Three questions of vital importance to NHS managers collide in this week's HSJ - what should happen to trusts with little hope of achieving foundation status, what should happen to chief executives who are struggling to deliver, and what is the right relationship between a strategic health authority and its trusts.

As HSJ reveals this week, 20 trusts across England are not expected to meet the December 2010 deadline to be ready for foundation status and another six are questionable. The Department of Health will be serving most of these up to existing foundations in the hope that either whole hospitals or major portions of them will be taken over.

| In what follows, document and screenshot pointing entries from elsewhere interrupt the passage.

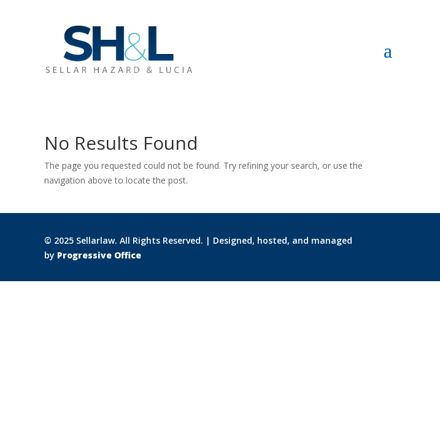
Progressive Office (99, 255)
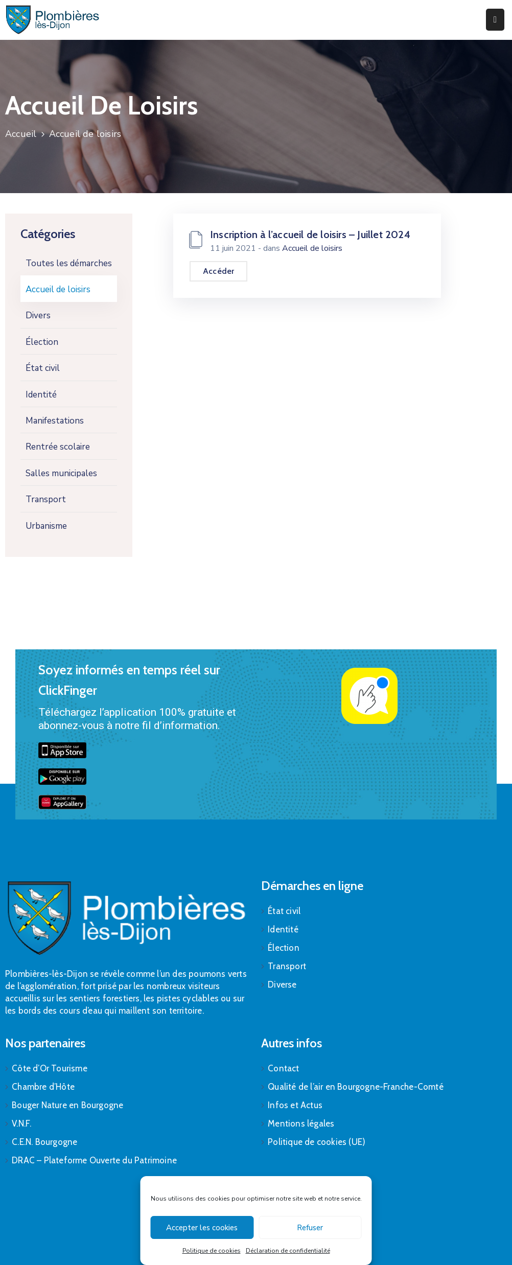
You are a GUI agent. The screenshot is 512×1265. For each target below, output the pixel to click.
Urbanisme (46, 526)
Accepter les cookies (202, 1228)
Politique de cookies (211, 1251)
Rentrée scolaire (58, 447)
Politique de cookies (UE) (316, 1142)
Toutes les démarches (69, 263)
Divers (38, 315)
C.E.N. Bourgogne (44, 1142)
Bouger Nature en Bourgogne (67, 1105)
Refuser (310, 1228)
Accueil (20, 134)
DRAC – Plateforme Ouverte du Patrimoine (94, 1160)
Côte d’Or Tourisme (49, 1068)
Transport (46, 499)
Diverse (282, 984)
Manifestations (55, 421)
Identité (41, 395)
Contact (283, 1068)
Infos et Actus (295, 1105)
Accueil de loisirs (58, 289)
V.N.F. (21, 1123)
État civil (43, 368)
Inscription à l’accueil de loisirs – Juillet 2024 (310, 234)
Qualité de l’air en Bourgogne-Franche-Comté (356, 1087)
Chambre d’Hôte (43, 1087)
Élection (42, 342)
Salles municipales (61, 473)
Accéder (218, 271)
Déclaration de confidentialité (288, 1251)
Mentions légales (301, 1123)
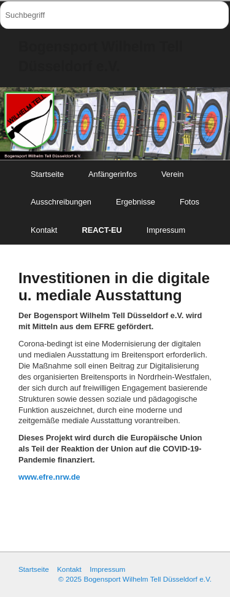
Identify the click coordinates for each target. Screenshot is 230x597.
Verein (172, 174)
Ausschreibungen (61, 201)
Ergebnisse (135, 201)
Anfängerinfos (112, 174)
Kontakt (44, 230)
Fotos (189, 201)
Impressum (166, 230)
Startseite (47, 174)
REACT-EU (101, 230)
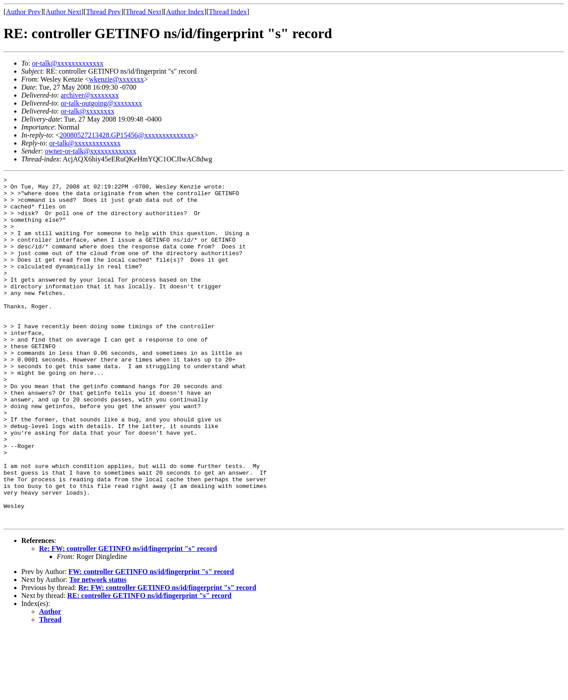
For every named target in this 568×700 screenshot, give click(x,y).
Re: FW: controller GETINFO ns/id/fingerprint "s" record (128, 617)
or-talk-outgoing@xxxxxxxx (101, 103)
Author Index (185, 12)
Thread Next (143, 12)
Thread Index (228, 12)
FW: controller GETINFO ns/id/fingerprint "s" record (151, 641)
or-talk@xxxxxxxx (87, 111)
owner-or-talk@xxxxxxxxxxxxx (90, 151)
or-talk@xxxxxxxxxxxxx (67, 63)
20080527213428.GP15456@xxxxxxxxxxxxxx (126, 135)
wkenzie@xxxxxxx (116, 79)
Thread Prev (103, 12)
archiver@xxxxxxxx (90, 95)
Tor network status (97, 649)
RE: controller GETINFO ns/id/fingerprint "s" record (149, 665)
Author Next (63, 12)
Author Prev (23, 12)
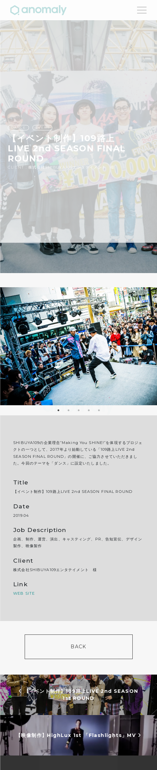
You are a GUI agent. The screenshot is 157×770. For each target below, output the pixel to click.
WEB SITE (24, 593)
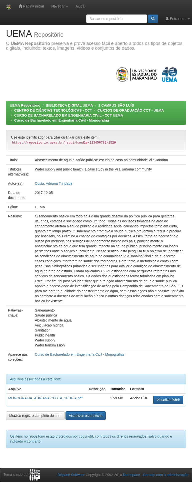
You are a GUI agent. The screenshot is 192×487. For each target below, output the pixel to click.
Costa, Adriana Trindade (53, 183)
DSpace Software (71, 475)
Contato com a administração (165, 475)
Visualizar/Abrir (168, 400)
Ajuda (80, 6)
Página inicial (31, 6)
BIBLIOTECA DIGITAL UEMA (69, 105)
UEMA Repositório (25, 105)
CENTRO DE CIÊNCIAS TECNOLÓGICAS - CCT (53, 110)
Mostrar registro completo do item (35, 416)
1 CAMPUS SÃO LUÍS (116, 105)
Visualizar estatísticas (85, 416)
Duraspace (131, 475)
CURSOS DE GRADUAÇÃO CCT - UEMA (131, 110)
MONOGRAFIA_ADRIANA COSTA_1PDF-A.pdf (45, 398)
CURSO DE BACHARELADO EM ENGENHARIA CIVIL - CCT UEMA (68, 115)
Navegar (59, 6)
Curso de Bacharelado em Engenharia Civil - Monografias (62, 120)
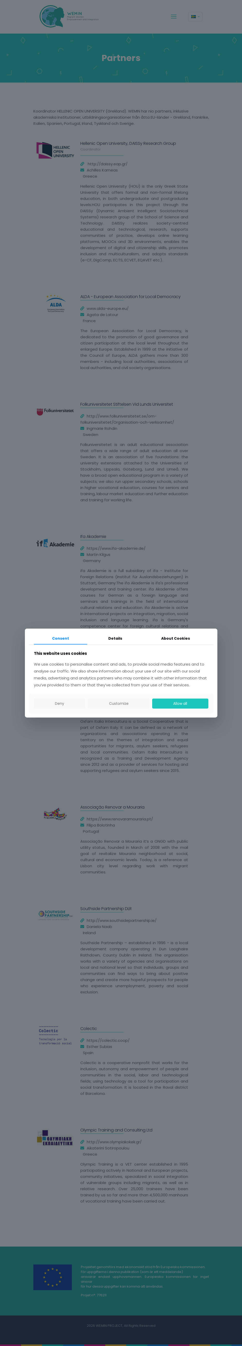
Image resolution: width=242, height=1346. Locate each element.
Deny (59, 703)
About (175, 638)
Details (115, 638)
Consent (60, 638)
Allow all (180, 703)
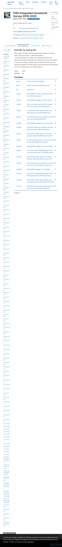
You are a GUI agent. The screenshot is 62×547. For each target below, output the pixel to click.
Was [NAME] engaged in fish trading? (38, 169)
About (27, 2)
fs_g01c (18, 117)
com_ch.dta (6, 446)
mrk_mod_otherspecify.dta (7, 524)
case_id (18, 81)
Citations (43, 2)
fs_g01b (18, 110)
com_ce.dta (6, 434)
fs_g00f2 (19, 146)
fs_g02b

Whether foundation trusts are keen to scavenge for the roadkill of the application process is far from clear - forced feeding cannot be ruled out where loss-making services need to be retained or closure would be politically dangerous.

Great uncertainty

The list brings great uncertainty for staff and patients alike. It will be heartbreaking for managers and clinicians to see years of work ultimately labelled as not making the grade, when all the hospitals have a dedicated workforce and even the most challenged trusts host examples of excellence.

But at least the problems are now out in the open.

London is by a wide margin the toughest region to lead, with world famous institutions alongside trusts with endemic financial and performance challenges. Even two of the global names - Barts and Great Ormond Street - have difficulties. NHS London has responded by starting to take an uncompromising stand on performance failures.

A dozen of the 20 trusts with no date to achieve foundation status are in the capital, and two - Barts and the London and West Middlesex - have seen their chief executives depart in the last fortnight after failing to meet NHS London expectations.

The SHA clearly felt there were legitimate concerns about performance and strategy which required action. But HSJ's conversations with senior managers in the capital reveal that the effect of these departures has been to make talented and committed staff fear for their jobs.

SHA Stalinism

One trust chair claimed the departures were symptomatic of a culture of Stalinism in the SHAs, while other senior figures described a climate of intolerance in London which was causing managers to keep their heads down and steer clear of risk - whereas risk and innovation are the hallmarks of advances in healthcare.

There must be doubt as to whether these two high profile resignations will help address the huge challenges in London's healthcare system. With four trust chief executive vacancies and the recent decisions by the directors of both the commissioning and provider sides of the SHA to move on, there is a risk of instability.

The Barts post, with a huge and costly PFI project to manage alongside a turnaround programme, will be incredibly difficult to fill. There is already a national problem with securing more than one appointable candidate for any chief executive shortlist, and the London departures will have exacerbated that.

Many managers will struggle to reconcile the Department of Health's mantra of "look out not up" with the events of the last few days. As the deadline for foundation status approaches and each region's difficulties are thrown into ever sharper relief, SHAs must refute by their actions the suggestion that they are reverting to old fashioned command and control as a misguided solution to complex problems.